▶ _TASK OBJECTIVE_: Retype every entry below without any change.

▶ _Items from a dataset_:

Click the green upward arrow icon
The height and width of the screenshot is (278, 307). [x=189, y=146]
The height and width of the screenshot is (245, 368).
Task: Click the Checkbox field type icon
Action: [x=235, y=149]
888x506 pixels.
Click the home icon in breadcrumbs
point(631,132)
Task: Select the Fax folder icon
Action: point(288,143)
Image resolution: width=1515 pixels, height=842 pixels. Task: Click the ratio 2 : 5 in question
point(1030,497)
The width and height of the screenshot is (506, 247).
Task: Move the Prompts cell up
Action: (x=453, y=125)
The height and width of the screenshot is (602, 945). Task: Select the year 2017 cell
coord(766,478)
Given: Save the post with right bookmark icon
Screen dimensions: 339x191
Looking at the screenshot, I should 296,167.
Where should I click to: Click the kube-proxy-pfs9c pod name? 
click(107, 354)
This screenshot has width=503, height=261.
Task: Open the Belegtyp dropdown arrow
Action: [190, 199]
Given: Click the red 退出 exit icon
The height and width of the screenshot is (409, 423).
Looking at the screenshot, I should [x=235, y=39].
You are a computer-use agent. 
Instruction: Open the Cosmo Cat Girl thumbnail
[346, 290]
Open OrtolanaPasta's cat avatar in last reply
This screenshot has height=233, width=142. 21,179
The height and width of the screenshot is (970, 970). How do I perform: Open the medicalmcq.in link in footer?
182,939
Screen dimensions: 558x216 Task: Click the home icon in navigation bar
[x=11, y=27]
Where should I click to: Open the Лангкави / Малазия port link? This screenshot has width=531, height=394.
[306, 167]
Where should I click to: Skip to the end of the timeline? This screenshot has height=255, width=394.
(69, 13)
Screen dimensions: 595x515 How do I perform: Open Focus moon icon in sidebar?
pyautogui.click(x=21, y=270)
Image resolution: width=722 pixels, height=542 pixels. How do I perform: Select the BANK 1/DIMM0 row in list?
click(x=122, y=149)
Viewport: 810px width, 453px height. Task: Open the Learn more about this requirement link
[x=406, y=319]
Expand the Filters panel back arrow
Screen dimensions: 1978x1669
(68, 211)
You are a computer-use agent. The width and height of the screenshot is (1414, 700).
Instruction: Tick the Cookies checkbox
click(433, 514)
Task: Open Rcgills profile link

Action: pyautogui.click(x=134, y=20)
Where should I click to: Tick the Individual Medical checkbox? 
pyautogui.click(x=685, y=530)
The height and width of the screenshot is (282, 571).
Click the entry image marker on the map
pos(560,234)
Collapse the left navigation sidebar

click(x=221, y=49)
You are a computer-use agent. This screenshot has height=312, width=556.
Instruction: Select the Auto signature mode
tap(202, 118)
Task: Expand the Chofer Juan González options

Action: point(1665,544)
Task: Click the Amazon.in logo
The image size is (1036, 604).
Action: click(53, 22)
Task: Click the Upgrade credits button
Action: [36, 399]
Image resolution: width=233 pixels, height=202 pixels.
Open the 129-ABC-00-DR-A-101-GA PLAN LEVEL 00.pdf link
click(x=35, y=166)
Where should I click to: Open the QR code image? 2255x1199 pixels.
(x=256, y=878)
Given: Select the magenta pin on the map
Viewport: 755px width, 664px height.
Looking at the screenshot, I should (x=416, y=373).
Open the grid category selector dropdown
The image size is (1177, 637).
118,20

▶ _ANSWER TO THE PROBLEM_:
Click the green upward arrow icon
The height and width of the screenshot is (278, 307). [x=189, y=146]
The height and width of the screenshot is (245, 368).
Task: Click the Checkbox field type icon
Action: [x=235, y=149]
888x506 pixels.
Click the home icon in breadcrumbs
point(631,132)
Task: Select the Fax folder icon
Action: point(288,143)
Image resolution: width=1515 pixels, height=842 pixels. Task: Click the ratio 2 : 5 in question
point(1030,497)
The width and height of the screenshot is (506, 247).
Task: Move the Prompts cell up
Action: (x=453, y=125)
The height and width of the screenshot is (602, 945). Task: Select the year 2017 cell
coord(766,478)
Given: Save the post with right bookmark icon
Screen dimensions: 339x191
Looking at the screenshot, I should 296,167.
Where should I click to: Click the kube-proxy-pfs9c pod name? 
click(107, 354)
This screenshot has width=503, height=261.
Task: Open the Belegtyp dropdown arrow
Action: [190, 199]
Given: Click the red 退出 exit icon
The height and width of the screenshot is (409, 423).
Looking at the screenshot, I should [x=235, y=39].
You are a computer-use agent. 
Instruction: Open the Cosmo Cat Girl thumbnail
[346, 290]
Open OrtolanaPasta's cat avatar in last reply
This screenshot has height=233, width=142. 21,179
The height and width of the screenshot is (970, 970). How do I perform: Open the medicalmcq.in link in footer?
182,939
Screen dimensions: 558x216 Task: Click the home icon in navigation bar
[x=11, y=27]
Where should I click to: Open the Лангкави / Малазия port link? This screenshot has width=531, height=394.
[306, 167]
Where should I click to: Skip to the end of the timeline? This screenshot has height=255, width=394.
(69, 13)
Screen dimensions: 595x515 How do I perform: Open Focus moon icon in sidebar?
pyautogui.click(x=21, y=270)
Image resolution: width=722 pixels, height=542 pixels. How do I perform: Select the BANK 1/DIMM0 row in list?
click(x=122, y=149)
Viewport: 810px width, 453px height. Task: Open the Learn more about this requirement link
[x=406, y=319]
Expand the Filters panel back arrow
Screen dimensions: 1978x1669
(68, 211)
You are a computer-use agent. The width and height of the screenshot is (1414, 700).
Instruction: Tick the Cookies checkbox
click(433, 514)
Task: Open Rcgills profile link

Action: pyautogui.click(x=134, y=20)
Where should I click to: Tick the Individual Medical checkbox? 
pyautogui.click(x=685, y=530)
The height and width of the screenshot is (282, 571).
Click the entry image marker on the map
pos(560,234)
Collapse the left navigation sidebar

click(x=221, y=49)
You are a computer-use agent. This screenshot has height=312, width=556.
Instruction: Select the Auto signature mode
tap(202, 118)
Task: Expand the Chofer Juan González options

Action: point(1665,544)
Task: Click the Amazon.in logo
The image size is (1036, 604).
Action: click(53, 22)
Task: Click the Upgrade credits button
Action: [36, 399]
Image resolution: width=233 pixels, height=202 pixels.
Open the 129-ABC-00-DR-A-101-GA PLAN LEVEL 00.pdf link
click(x=35, y=166)
Where should I click to: Open the QR code image? 2255x1199 pixels.
(x=256, y=878)
Given: Select the magenta pin on the map
Viewport: 755px width, 664px height.
Looking at the screenshot, I should (x=416, y=373).
Open the grid category selector dropdown
The image size is (1177, 637).
118,20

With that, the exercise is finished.